> **YOUR GOAL**
Only the lines from the one containing "Image resolution: width=1366" through the one containing "Viewport: 961px width, 650px height." should be printed, exactly as they appear below, with both ends included.

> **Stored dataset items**
* * * *

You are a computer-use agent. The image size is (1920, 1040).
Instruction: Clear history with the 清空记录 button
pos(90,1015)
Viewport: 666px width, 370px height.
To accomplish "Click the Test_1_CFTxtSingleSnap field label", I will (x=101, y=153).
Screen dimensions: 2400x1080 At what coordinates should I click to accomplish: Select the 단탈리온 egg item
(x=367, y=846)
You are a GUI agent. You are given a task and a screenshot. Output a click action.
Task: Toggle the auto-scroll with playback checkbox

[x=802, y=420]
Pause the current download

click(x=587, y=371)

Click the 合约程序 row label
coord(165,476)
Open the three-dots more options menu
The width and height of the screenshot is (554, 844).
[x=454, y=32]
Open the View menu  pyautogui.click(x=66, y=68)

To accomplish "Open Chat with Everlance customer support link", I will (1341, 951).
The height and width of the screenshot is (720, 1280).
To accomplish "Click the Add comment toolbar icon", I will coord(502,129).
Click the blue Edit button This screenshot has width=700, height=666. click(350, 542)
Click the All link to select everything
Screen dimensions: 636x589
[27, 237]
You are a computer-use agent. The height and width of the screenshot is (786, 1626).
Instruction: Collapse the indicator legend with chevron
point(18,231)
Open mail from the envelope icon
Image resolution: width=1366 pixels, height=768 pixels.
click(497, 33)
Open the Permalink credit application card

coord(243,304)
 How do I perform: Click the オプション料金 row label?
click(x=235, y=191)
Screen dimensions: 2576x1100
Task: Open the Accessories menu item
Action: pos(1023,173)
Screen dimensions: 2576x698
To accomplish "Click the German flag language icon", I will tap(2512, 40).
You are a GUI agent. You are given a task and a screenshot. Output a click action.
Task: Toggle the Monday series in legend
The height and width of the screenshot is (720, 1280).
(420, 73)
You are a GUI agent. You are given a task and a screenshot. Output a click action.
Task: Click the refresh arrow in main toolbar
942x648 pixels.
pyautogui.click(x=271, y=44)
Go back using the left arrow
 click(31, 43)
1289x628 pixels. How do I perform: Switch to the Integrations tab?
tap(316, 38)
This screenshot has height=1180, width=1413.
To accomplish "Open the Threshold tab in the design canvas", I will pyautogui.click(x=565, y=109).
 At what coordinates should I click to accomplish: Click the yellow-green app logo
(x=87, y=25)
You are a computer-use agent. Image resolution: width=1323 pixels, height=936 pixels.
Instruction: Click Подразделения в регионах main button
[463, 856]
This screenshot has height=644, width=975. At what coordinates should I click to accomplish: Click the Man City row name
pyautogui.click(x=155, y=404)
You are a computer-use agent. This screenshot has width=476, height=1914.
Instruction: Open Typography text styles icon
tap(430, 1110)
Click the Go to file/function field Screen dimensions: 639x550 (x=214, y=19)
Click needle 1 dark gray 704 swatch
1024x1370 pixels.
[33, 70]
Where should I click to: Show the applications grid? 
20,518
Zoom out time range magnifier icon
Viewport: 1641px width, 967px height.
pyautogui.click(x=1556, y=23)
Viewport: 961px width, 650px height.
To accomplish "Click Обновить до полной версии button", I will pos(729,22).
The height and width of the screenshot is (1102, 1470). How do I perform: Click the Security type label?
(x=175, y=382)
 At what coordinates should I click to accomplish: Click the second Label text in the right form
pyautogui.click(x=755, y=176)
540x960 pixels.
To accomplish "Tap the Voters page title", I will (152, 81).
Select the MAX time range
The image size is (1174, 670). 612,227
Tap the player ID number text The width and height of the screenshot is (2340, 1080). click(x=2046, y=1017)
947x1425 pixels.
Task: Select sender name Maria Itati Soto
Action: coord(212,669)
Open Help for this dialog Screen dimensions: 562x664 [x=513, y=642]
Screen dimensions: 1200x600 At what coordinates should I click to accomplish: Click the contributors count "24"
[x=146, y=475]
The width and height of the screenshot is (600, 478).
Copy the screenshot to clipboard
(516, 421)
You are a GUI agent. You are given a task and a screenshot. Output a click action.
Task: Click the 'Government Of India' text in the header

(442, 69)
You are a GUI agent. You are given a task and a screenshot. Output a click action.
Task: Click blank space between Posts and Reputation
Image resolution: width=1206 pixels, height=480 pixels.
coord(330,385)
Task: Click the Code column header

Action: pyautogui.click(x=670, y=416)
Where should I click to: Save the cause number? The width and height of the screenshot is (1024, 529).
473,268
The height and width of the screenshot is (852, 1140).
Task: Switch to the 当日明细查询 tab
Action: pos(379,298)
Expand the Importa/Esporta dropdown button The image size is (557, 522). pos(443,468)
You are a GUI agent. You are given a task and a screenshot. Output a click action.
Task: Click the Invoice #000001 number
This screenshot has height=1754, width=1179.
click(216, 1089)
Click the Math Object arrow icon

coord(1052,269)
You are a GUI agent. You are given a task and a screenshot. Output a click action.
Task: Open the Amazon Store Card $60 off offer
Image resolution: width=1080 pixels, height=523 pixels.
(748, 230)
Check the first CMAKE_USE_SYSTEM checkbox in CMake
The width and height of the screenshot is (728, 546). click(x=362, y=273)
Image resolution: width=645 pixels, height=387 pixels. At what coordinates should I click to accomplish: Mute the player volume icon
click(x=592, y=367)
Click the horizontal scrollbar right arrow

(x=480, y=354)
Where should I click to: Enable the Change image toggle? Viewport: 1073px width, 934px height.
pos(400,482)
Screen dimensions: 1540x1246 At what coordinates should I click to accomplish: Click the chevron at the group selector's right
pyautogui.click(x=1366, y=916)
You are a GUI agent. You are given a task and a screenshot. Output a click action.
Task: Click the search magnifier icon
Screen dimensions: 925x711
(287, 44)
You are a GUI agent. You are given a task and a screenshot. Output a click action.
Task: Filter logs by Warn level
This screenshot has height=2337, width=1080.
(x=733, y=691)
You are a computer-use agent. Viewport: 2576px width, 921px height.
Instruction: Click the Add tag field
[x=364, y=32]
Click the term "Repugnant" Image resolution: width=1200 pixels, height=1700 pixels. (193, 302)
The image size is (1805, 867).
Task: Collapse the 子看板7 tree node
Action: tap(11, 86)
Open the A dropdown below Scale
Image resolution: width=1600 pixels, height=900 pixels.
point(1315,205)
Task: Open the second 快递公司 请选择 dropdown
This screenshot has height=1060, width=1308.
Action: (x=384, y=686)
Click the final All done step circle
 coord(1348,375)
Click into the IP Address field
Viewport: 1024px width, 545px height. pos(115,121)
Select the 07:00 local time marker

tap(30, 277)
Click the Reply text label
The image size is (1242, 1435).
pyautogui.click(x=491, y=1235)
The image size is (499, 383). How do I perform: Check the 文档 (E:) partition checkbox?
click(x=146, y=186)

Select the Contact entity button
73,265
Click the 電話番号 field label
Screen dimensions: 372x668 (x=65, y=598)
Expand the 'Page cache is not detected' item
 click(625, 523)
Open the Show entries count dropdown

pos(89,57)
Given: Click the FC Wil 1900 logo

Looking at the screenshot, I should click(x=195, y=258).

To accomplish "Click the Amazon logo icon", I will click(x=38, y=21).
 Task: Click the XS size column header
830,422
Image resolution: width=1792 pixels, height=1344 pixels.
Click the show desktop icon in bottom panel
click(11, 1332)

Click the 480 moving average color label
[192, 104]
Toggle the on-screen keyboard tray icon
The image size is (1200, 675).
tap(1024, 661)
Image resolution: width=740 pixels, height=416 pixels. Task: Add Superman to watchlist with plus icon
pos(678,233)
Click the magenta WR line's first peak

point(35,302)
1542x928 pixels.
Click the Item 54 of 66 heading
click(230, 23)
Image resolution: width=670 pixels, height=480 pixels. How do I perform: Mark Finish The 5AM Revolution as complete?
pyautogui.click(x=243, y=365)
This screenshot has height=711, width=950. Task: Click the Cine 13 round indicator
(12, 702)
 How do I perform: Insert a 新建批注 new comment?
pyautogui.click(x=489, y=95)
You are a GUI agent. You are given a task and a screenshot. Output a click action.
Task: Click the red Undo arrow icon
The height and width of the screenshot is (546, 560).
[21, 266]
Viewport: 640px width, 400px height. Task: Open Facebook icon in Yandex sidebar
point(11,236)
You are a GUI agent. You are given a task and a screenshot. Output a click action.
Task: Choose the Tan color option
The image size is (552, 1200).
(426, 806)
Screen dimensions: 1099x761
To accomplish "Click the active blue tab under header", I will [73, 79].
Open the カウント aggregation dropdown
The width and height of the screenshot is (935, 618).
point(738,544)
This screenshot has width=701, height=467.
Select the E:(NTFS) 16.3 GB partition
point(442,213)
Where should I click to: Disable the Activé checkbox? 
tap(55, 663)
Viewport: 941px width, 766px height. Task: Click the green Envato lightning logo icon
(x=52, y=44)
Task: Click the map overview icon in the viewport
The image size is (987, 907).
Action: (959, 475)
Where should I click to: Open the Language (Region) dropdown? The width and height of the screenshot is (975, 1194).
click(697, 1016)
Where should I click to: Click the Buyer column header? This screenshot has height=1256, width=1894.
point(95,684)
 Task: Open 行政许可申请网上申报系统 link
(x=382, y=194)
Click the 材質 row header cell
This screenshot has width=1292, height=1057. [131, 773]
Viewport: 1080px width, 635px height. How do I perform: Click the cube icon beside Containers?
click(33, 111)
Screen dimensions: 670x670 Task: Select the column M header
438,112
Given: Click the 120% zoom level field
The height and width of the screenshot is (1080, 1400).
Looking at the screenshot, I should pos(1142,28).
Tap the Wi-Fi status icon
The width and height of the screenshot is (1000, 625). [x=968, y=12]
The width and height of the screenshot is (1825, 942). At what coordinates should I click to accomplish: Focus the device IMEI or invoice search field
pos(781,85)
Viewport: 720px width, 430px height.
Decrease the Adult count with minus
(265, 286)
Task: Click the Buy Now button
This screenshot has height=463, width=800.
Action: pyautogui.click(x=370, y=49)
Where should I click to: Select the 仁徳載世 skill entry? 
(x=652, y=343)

* * * *

> **TASK RESPONSE**
Image resolution: width=1366 pixels, height=768 pixels.
click(497, 33)
Open the Permalink credit application card

coord(243,304)
 How do I perform: Click the オプション料金 row label?
click(x=235, y=191)
Screen dimensions: 2576x1100
Task: Open the Accessories menu item
Action: pos(1023,173)
Screen dimensions: 2576x698
To accomplish "Click the German flag language icon", I will tap(2512, 40).
You are a GUI agent. You are given a task and a screenshot. Output a click action.
Task: Toggle the Monday series in legend
The height and width of the screenshot is (720, 1280).
(420, 73)
You are a GUI agent. You are given a task and a screenshot. Output a click action.
Task: Click the refresh arrow in main toolbar
942x648 pixels.
pyautogui.click(x=271, y=44)
Go back using the left arrow
 click(31, 43)
1289x628 pixels. How do I perform: Switch to the Integrations tab?
tap(316, 38)
This screenshot has height=1180, width=1413.
To accomplish "Open the Threshold tab in the design canvas", I will pyautogui.click(x=565, y=109).
 At what coordinates should I click to accomplish: Click the yellow-green app logo
(x=87, y=25)
You are a computer-use agent. Image resolution: width=1323 pixels, height=936 pixels.
Instruction: Click Подразделения в регионах main button
[463, 856]
This screenshot has height=644, width=975. At what coordinates should I click to accomplish: Click the Man City row name
pyautogui.click(x=155, y=404)
You are a computer-use agent. This screenshot has width=476, height=1914.
Instruction: Open Typography text styles icon
tap(430, 1110)
Click the Go to file/function field Screen dimensions: 639x550 (x=214, y=19)
Click needle 1 dark gray 704 swatch
1024x1370 pixels.
[33, 70]
Where should I click to: Show the applications grid? 
20,518
Zoom out time range magnifier icon
Viewport: 1641px width, 967px height.
pyautogui.click(x=1556, y=23)
Viewport: 961px width, 650px height.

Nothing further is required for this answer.